O TRATAMENTO CIRÚRGICO PODE SER DE DOIS TIPOS: A RETIRADA OU A FIXAÇÃO DO TECIDO DA REGIÃO, O OBJETIVO É EVITAR A REINCIDÊNCIA DO PROBLEMA

 
Emagrecer é Vitória
 
 
QUESTÃO GENÉTICA:
As veias hemorroidárias são estruturas presentes no canal anal. Quando elas se dilatam, forma-se um enovelado de vasos que é chamado doença hemorroidária (a popular “hemorroida”). Em alguns casos, o tecido da região também perde a firmeza e as veias, antes fixadas, saem do canal anal. Basicamente, o surgimento de hemorroidas se dá por predisposição genética. Os demais fatores – tais como passar muito tempo em pé, fazer esforço para evacuar, exagerar nos exercícios ou extrapolar no ganho de peso – são considerados desencadeantes da doença.
 
GRAUS VARIADOS:
As de I grau permanecem no interior do canal anal, enquanto as de graus II se exteriorizam, mas retornam sem qualquer intervenção. As hemorroidas de grau III necessitam de manipulação para retornar as canal anal.
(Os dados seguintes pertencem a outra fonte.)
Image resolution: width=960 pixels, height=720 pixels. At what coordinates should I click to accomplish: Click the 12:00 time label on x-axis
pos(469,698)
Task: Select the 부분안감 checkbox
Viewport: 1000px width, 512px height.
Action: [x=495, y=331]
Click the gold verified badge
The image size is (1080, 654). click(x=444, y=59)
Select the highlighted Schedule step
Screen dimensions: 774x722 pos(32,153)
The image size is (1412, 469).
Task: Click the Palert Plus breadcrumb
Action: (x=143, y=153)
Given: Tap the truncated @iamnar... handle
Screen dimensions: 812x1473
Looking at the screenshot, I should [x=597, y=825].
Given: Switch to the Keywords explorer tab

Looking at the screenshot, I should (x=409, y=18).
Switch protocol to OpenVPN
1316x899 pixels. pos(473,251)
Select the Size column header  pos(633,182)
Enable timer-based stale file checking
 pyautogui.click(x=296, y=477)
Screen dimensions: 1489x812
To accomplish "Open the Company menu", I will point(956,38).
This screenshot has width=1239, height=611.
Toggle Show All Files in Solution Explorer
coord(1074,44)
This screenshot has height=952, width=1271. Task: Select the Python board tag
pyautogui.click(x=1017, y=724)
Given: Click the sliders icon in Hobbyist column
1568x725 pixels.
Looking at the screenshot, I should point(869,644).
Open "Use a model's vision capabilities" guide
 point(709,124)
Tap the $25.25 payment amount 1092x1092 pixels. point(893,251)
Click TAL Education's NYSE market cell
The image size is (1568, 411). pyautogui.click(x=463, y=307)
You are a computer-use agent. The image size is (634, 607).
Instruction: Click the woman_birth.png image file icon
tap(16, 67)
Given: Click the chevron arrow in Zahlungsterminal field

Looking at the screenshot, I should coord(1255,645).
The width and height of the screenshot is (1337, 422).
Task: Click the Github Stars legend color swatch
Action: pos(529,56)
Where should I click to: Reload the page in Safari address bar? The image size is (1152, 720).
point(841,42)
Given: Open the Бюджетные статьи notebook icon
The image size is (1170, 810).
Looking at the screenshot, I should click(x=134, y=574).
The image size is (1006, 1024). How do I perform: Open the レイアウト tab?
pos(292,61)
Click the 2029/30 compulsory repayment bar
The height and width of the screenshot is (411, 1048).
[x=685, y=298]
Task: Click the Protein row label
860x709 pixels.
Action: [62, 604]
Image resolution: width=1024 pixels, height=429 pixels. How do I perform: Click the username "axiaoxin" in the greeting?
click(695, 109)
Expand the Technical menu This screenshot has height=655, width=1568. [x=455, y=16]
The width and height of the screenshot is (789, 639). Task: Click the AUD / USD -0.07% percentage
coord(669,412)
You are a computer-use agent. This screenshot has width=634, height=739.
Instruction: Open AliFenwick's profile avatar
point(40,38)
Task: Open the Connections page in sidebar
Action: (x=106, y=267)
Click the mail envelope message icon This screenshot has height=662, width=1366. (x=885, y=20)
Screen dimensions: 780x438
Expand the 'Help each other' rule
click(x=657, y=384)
Já nas de grau IV, a exteriorização é permanente.
 
RISCOS POSSÍVEIS:
O risco mais importantes é a soltura da ligadura da artéria que leva o sangue às hemorroidas (chamado pedículo vascular), provocando hemorragia. A infecção local com formação de abscessos é menos frequente e pode provocar síndrome de Fournier, que é a necrose da região de períneo.
 
ANTES DA OPERAÇÃO:
Pacientes jovens e saudáveis devem apenas apresentar testes de coagulação. Já quem tem de 50 anos também deve agendar um eletrocardiograma antes de marcar a cirurgia. No dia da internação, podem ser necessários a limpeza do intestino e o uso de medicamentos antigases, mas não é regra.
 
PÓS-OPERATÓRIO:
Recomenda-se o uso de analgésicos para tratar a dor. O uso de papel higiênico deve ser abolido, sendo substituído por banhos de assento com água morna. A realização dos banhos também auxilia no relaxamento do esfíncter e pode aliviar a dor. É recomendada a ingestão de líquidos e fibras para manter a consistência das fezes, de modo a não forçar e nem machucar a região. Já as atividades físicas devem ser retomadas aos poucos.
 
O PROCEDIMENTO:
1- Cada enovelado de veias (mamilo hemorroidário) é tratado individualmente. O primeiro passo é pinçá-lo. Na sequência, com ajuda de um bisturi, é realizada uma incisão triangular para separar esses vasos do tecido muscular, que fica abaixo. Por fim, a artéria que leva o sangue para envolado é ligada em aproximadamente dois centímetros acima da borda do ânus e o excesso de tecido é retirado.
 
2- Se o problema decorre frouxidão e descida do tecido conjuntivo, pode-se usar a técnica de grampeamento que prevê a introdução de um dilatador. Por meio dele são feitas duas suturas circulares a quatro centímetros acima da borda do orifício anal. Por fim, um grampeador fixa a região e retira-se uma faixa de mucosa, evitando que as hemorroidas se exteriorizem novamente.